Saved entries

BEGIN

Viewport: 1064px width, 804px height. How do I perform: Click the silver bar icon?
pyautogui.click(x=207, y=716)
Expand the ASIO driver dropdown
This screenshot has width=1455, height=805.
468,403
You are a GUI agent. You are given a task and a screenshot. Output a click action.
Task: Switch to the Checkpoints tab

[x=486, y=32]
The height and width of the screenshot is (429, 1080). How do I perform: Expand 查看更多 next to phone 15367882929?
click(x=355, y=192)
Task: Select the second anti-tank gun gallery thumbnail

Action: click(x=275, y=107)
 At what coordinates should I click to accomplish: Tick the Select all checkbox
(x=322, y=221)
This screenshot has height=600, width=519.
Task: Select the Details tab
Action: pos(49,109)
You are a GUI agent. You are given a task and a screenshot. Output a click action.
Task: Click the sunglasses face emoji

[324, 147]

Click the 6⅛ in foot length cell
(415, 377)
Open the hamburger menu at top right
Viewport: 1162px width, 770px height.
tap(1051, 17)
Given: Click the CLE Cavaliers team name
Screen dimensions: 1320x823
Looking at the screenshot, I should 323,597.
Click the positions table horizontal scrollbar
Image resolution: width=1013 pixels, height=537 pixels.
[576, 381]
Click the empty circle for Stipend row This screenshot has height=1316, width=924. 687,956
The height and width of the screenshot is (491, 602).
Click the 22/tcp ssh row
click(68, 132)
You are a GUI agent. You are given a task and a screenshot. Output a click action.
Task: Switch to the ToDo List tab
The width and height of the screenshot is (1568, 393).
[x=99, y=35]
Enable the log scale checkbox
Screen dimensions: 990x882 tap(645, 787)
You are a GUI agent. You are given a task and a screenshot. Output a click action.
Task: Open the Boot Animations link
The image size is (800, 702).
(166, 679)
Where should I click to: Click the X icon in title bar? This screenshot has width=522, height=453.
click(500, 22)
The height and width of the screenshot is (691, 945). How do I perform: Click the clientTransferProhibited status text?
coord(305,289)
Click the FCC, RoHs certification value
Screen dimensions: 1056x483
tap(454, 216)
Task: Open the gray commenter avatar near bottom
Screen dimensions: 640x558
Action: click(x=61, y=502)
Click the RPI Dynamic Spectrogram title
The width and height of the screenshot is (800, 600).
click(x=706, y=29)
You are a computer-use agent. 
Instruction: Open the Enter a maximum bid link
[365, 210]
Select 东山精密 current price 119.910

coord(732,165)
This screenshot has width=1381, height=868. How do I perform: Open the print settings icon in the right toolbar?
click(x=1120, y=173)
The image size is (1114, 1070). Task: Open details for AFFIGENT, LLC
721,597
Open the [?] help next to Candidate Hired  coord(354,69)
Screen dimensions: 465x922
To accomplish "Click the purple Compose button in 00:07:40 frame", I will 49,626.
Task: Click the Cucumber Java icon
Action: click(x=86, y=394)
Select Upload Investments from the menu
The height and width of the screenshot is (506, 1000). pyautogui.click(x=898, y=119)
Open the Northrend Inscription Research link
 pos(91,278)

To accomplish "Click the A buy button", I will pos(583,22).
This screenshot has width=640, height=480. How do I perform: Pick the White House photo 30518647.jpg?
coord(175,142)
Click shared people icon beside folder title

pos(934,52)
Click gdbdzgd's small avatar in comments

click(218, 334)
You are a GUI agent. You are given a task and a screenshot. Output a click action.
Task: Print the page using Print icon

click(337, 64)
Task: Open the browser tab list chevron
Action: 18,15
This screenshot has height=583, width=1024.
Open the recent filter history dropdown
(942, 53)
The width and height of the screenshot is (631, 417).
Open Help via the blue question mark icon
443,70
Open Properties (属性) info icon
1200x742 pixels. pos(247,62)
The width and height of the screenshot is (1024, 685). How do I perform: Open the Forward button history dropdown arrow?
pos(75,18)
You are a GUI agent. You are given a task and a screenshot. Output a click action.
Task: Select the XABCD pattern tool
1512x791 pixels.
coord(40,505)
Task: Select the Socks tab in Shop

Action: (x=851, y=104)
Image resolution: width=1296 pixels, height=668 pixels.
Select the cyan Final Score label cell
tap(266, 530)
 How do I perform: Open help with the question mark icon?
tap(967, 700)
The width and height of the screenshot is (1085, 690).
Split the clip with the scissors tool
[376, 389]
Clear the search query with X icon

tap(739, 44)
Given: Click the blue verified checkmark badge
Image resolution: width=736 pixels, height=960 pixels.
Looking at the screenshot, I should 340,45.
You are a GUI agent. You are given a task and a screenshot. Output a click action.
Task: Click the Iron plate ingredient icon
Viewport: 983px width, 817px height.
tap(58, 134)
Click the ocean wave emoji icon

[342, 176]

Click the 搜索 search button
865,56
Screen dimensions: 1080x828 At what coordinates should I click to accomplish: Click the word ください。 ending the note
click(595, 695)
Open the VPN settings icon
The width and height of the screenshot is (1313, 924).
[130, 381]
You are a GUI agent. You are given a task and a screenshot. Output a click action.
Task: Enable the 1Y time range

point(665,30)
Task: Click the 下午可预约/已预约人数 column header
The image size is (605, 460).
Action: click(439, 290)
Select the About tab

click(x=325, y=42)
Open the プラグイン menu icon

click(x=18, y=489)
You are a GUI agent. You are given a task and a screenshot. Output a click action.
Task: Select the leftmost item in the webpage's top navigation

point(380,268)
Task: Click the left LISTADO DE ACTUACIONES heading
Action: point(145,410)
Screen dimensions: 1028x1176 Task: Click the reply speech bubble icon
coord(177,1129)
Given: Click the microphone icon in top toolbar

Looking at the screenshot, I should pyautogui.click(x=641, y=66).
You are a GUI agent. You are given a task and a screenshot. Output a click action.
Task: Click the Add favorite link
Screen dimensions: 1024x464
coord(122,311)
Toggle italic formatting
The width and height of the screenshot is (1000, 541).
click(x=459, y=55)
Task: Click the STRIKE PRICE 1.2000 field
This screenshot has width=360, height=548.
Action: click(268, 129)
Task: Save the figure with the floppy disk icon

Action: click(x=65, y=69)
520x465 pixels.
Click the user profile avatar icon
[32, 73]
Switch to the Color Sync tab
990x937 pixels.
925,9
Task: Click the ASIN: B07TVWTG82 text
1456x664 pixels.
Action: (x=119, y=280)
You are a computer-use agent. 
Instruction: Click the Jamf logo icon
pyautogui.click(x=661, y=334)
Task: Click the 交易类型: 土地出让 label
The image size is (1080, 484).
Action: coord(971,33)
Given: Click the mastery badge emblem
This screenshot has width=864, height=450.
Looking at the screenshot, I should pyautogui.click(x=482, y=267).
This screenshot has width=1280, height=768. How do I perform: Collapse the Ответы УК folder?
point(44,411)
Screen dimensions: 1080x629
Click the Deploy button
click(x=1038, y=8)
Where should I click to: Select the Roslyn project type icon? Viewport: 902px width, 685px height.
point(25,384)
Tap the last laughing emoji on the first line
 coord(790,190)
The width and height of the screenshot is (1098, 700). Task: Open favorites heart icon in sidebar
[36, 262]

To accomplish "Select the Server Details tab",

END

Determine how many lines in the data include "badge", and let the answer be that number alone.

§ RESULT OF THIS TASK
2